金属製の電気発火銃(上)と樹脂製の電気発火銃(中)とモデルガン(コクサイ製)の比較写真です。樹脂製のモノはなかなか良いプロポーションなのが判ると思います。

 1978年に公開された「皇帝のいない8月」(松竹)でプロップガンの歴史に残る銃が製作されます。自衛隊のクーデターを描いたこの作品の為に、当時の自衛隊の最新式のアサルトライフルの64式自動小銃が製作されました。一説では50丁(発砲用25丁、ダミー25丁?)作られたとか。確かに劇中、駅のホームに並んだ鎮圧側の自衛隊員がその位の数いましたっけ?
 その後角川映画の「戦国自衛隊」にも使用されたこの64式のプロップガンは、その後何丁かは各撮影所の小道具に売却され、子供向けのヒーロー物やSF映画の小道具として、分解改造されて、今でも時々小道具倉庫の片隅でその残骸を発見する事が有ります。

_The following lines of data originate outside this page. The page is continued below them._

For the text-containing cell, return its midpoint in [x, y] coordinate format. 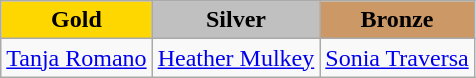
Silver [236, 20]
Heather Mulkey [236, 58]
Sonia Traversa [397, 58]
Bronze [397, 20]
Gold [76, 20]
Tanja Romano [76, 58]
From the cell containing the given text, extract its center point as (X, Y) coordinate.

 ちなみに、きれいに残された64式の方はその後も自衛隊の出演する作品にはチョコチョコ顔を出しています。1999年公開された「ガメラ3」では劇中、奈良の山中でイリスと戦う自衛隊の先遣小隊のシーンで、本物の自衛隊員がエキストラで出演しており、実銃の64式を訓練用の空砲でブローバック発火させています。
 同じシーンでもセリフをしゃべる隊員は俳優が演じていますから、当然、電気発火式の64式を使用(発火!)。この作品は、本物とプロップガンが共演(それも発火シーンで)している珍しい映画となりました。

 「皇帝のいない8月」と、時を同じくして公開された、松田優作さん主演の「最も危険な遊戯」(1978年)や「処刑遊戯」(1979年)等の「遊戯シリーズ」、1978年に始まった「西部警察」あたりからはヤボな解説などしなくても、みなさんの記憶にも新しい事と思います。

 その後1989年から始まった、俗に言う「ビデオシネマ」の流行で、日本のプロップガンは飛躍的に発展する事になります。

「野生の証明」に使用されたAR18(無可動ダミー)と「皇帝のいない八月」や「戦国自衛隊」等で使用された64式自動小銃(電気発火モデル)。どちらもアルミインゴット製で、とても良いデティールをしています。

64式自動小銃の内部ギミックです。トリガーに連動した蛍光灯用の切り替えスイッチ(右)が判りますか?

こちらは幕末物等で使用するスナイドル銃の中味。やはり蛍光灯用のスイッチと単5電池が見えます。この銃は装弾シーンに使用する為に、ゲートが開く様に加工されています。
これはイギリスのプロップガン屋さんに現存する「エイリアン2」の植民地海兵隊が使用したパルスライフルのプロップガンです。「エイリアン2」の撮影後も、何本かのSF映画に使用された為、真っ黒にペイントされていました。通常分解の写真は貴重だと思いますよ。
我が社の電気発火のオートマチックは、出来る限りスライドが引ける様に加工してあり、スライドストップも効く様になっています。